**HOW TO COMPLETE THIS TASK**
Could you show all lines in the entries below that contain the string "agent"?

[[ DATA FOR THIS EXERCISE open ]]

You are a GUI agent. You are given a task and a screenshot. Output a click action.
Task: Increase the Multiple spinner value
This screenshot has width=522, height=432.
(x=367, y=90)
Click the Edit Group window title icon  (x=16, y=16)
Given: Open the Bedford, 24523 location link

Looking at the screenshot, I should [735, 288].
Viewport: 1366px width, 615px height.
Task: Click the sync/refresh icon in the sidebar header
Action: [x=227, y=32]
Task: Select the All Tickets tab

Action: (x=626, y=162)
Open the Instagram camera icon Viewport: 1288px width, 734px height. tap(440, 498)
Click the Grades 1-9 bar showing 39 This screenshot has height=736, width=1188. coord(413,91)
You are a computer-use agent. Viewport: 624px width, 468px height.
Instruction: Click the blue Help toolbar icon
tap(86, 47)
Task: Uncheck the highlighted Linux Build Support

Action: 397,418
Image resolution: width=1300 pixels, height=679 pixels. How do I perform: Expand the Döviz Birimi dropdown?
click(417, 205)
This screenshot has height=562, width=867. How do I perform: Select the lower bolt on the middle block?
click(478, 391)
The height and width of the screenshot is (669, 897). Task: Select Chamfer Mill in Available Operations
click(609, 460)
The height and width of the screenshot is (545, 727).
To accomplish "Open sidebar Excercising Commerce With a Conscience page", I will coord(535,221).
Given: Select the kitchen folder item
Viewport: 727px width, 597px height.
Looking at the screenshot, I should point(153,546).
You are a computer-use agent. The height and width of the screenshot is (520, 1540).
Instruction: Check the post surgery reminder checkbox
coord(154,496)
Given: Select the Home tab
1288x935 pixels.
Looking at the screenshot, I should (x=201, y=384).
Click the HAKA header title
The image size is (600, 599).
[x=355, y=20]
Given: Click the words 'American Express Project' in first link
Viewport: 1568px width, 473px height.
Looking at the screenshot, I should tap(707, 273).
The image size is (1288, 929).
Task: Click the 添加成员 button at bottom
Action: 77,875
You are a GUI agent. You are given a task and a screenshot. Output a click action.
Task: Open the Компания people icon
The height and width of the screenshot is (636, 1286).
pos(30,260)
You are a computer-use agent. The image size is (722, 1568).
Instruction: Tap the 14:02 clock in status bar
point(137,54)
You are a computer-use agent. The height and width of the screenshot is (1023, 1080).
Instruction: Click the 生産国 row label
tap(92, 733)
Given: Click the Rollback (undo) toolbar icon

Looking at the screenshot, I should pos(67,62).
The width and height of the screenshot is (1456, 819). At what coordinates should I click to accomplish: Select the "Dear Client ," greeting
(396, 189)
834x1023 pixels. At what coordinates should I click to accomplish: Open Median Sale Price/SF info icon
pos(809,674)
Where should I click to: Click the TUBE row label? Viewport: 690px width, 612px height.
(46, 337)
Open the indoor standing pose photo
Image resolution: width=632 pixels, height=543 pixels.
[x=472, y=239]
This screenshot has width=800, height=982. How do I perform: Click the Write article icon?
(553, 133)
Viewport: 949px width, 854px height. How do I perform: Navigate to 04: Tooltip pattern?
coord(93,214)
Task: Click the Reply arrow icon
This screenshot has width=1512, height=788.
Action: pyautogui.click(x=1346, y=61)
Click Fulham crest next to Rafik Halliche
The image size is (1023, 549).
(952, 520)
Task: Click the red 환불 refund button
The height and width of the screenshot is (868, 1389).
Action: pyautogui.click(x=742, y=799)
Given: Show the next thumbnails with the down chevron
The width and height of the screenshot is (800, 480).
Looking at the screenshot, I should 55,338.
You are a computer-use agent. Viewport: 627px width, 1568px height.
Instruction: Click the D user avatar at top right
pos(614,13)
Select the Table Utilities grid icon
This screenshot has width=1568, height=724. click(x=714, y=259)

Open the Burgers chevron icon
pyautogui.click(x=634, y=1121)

[[ DATA FOR THIS EXERCISE closed ]]

**EXPECTED OUTPUT**
You are a GUI agent. You are given a task and a screenshot. Output a click action.
You are a computer-use agent. Viewport: 624px width, 468px height.
You are a computer-use agent. The height and width of the screenshot is (520, 1540).
You are a GUI agent. You are given a task and a screenshot. Output a click action.
You are a computer-use agent. The image size is (722, 1568).
You are a computer-use agent. The height and width of the screenshot is (1023, 1080).
You are a computer-use agent. Viewport: 627px width, 1568px height.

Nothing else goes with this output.